• Excerpt provided:
•••••

In attempting to analyze the effect of geography, we decided to use population density as a proxy for urban dwelling. In 2015 and 2018, an increase in population density of 1,000 people per square kilometre in one’s area of residence is associated with approximately 1.1 percent increase in likelihood of using mobile money. Figure 5 shows the location of mobile money users and non-users in Kenya for those observations whose latitudinal and longitudinal coordinates were available in the 2018 data set. Counties like Nairobi and Samburu, which have higher population density, are largely reached, whereas areas such as Turkana have a higher proportion of non-users. In initial drafts of our linear regression, we used county dummy variables as an alternative for rural/urban classification and population density. This was to understand if a person’s county would be associated with their likelihood of mobile money use. County dummies did not offer improvements in accuracy over the final model we saw and they complicated the models significantly. In reviewing both approaches, we surmise that population density data and county categorizations cannot capture variations in more granular factors such as mobile money agent proximity, electricity, and road access. These are likely to have a stronger association with mobile money adoption and should be a priority for future studies.

Figure 5. Geographic locations of mobile money users in Kenya based on 2018 data.

This is not to suggest that gender, income, wealth, and city dwelling are unrelated to mobile money use. It is more likely that the spread of mobile money in Kenya has become highly intersectional. For example, education likely interacts with other characteristics to produce uneven outcomes. In 2015, lacking any form of education was associated with a 17.5 per cent decrease in one’s likelihood of using mobile money. In 2018, this was approximately a 13 per cent decrease. Furthermore, in both our logistic regressions, no education is among the top five predictors of not using mobile money. Qualitative studies help to give a more precise illustration of how education can be related to mobile money use and access.

Researchers have examined the experience of Kenyan women and farmers as they interact with various mobile technologies. For example, Wyche, Simiyu, and Othieno found that phone churn (i.e., switching phones after a previous one’s irretrievable breakdown) is significant among rural users, a finding affirmed by Wesolowski and colleagues.22 This is a result of wide variation in the quality of phones, from counterfeits to third- or even fourth-hand sets. Aside from limited functionality (e.g., broken keypads), each phone has a different operating sequence for mobile money apps such as M-Pesa, so users have to relearn the app each time and cannot help each other.

In a 2018 paper, Susan Wyche and Jennifer Olson found through an ethnographic approach that the PIN-based system favoured by M-Pesa could be conceptually foreign.23 Users often forgot PINs and retrieving or assigning a new PIN is time consuming because it requires a one- to twohour trip to the nearest agent to fix. A person’s education interacts in complicated ways with other forms of marginalization. We would not expect a woman living in the urban centre of Nairobi and a woman living in Central Turkana to face the same use cases, pressures, alternatives, or challenges in using mobile money.

•••••

• Requests:
1) In the mobile money excerpt, what change in the likelihood of using mobile money was associated with lacking any form of education in 2015?
2) Transcribe the part of the mobile money excerpt starting at "This is not" and ending at "use and access.".
The items play no role here.

[Records from a data collection]

•••••

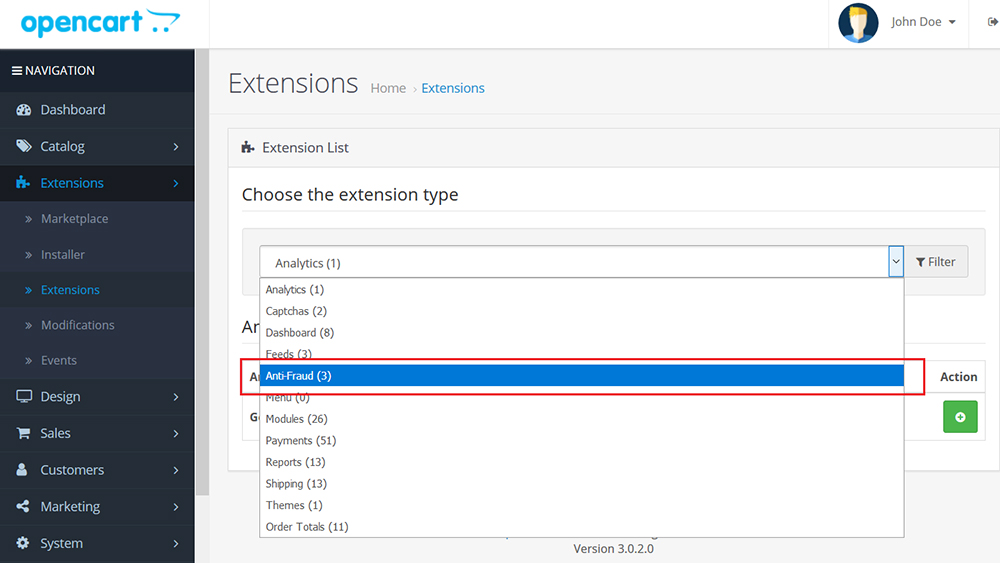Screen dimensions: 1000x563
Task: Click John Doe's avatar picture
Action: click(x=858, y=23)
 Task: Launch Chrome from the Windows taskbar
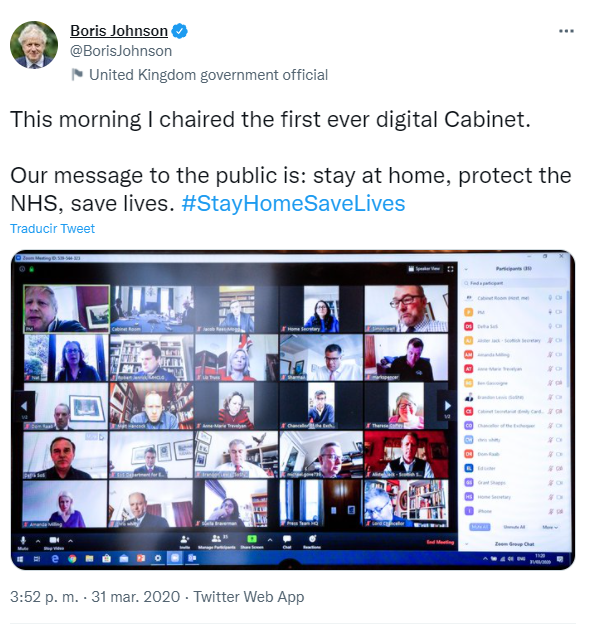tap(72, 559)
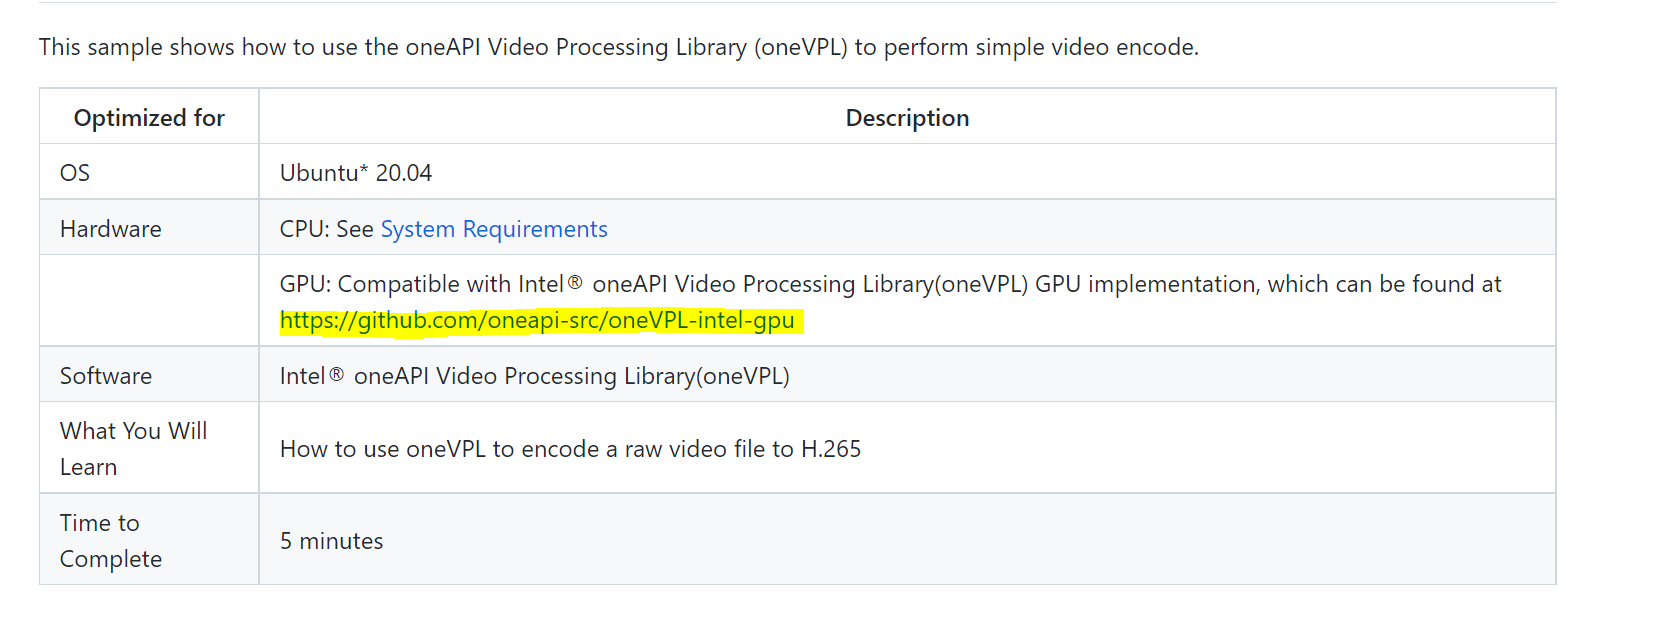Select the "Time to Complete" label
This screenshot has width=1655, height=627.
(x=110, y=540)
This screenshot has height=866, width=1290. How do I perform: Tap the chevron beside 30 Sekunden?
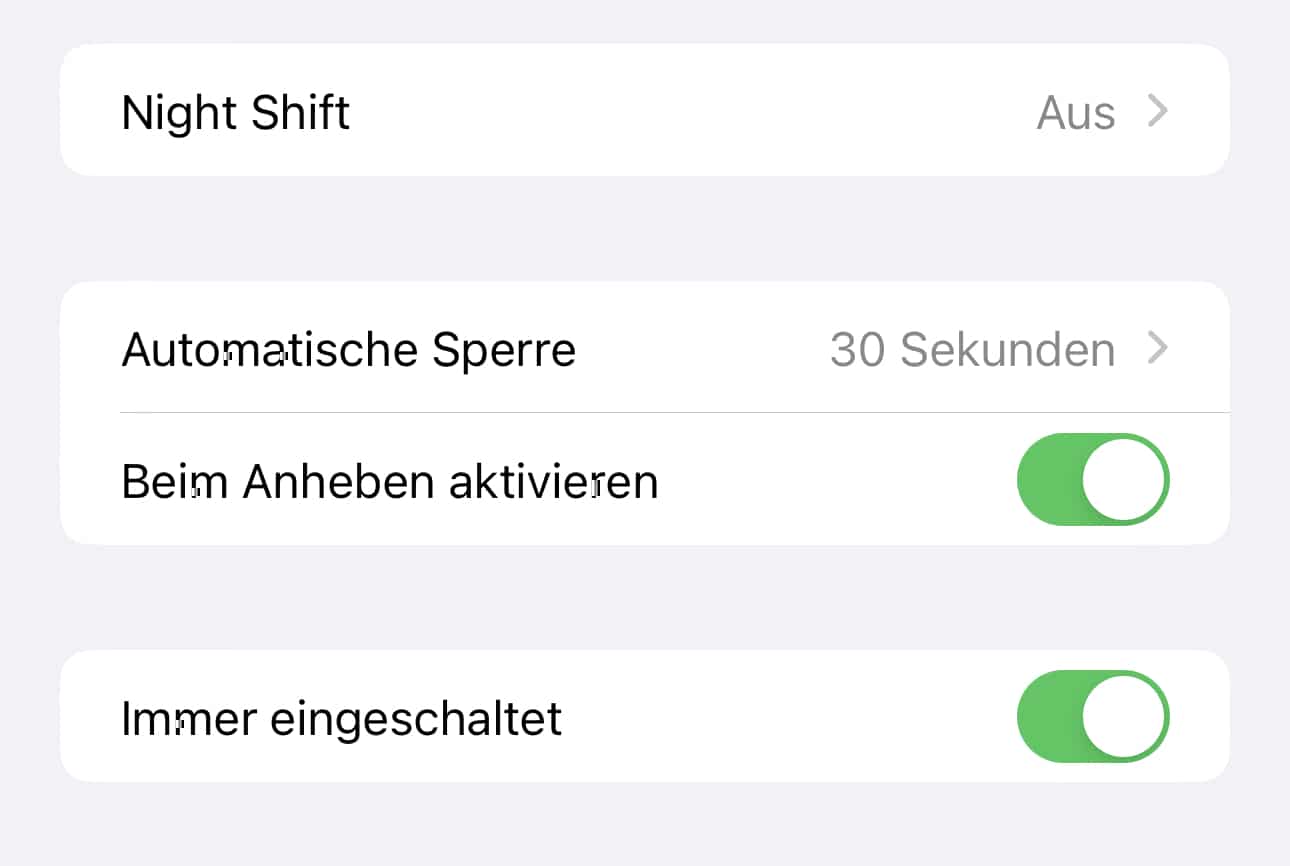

•••••

• Answers provided:
1) A 17.5 per cent decrease.

2)
This is not to suggest that gender, income, wealth, and city dwelling are unrelated to mobile money use. It is more likely that the spread of mobile money in Kenya has become highly intersectional. For example, education likely interacts with other characteristics to produce uneven outcomes. In 2015, lacking any form of education was associated with a 17.5 per cent decrease in one’s likelihood of using mobile money. In 2018, this was approximately a 13 per cent decrease. Furthermore, in both our logistic regressions, no education is among the top five predictors of not using mobile money. Qualitative studies help to give a more precise illustration of how education can be related to mobile money use and access.